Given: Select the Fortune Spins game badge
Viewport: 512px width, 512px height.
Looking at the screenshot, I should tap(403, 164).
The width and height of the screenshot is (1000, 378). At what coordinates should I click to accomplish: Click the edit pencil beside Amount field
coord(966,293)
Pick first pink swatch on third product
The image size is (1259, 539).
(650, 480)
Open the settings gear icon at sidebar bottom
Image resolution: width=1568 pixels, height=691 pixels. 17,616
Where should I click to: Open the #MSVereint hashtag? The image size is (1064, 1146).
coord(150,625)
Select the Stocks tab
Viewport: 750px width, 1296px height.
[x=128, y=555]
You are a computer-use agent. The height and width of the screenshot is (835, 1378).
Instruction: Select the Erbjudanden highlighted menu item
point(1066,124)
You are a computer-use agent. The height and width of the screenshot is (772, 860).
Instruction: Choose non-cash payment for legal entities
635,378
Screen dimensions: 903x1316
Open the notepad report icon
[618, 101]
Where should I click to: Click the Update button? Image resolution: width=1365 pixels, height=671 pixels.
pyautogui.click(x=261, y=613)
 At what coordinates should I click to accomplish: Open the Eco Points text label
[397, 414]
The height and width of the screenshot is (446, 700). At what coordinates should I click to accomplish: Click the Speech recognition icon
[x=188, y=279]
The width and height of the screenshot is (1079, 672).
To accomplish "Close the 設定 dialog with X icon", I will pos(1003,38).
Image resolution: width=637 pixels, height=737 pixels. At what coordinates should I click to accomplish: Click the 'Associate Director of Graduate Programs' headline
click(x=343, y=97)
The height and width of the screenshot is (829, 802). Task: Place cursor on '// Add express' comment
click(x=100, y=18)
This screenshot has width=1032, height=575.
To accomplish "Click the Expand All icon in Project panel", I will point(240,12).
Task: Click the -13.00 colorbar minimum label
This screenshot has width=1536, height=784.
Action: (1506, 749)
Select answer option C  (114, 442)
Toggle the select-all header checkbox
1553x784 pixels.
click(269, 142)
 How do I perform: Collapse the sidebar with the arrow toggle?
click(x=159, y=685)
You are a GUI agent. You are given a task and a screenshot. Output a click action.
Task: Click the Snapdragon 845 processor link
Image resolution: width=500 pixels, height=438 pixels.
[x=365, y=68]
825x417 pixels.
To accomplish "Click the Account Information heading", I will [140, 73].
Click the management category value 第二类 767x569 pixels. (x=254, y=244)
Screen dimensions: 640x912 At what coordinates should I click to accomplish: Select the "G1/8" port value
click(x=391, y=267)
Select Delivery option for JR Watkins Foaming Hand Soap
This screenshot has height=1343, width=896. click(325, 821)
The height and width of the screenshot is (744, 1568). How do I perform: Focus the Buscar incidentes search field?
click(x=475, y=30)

+ + +

Which of the lines above contain the word "field"? Report each such line in full.

The width and height of the screenshot is (1000, 378). At what coordinates should I click to accomplish: Click the edit pencil beside Amount field
The height and width of the screenshot is (744, 1568). How do I perform: Focus the Buscar incidentes search field?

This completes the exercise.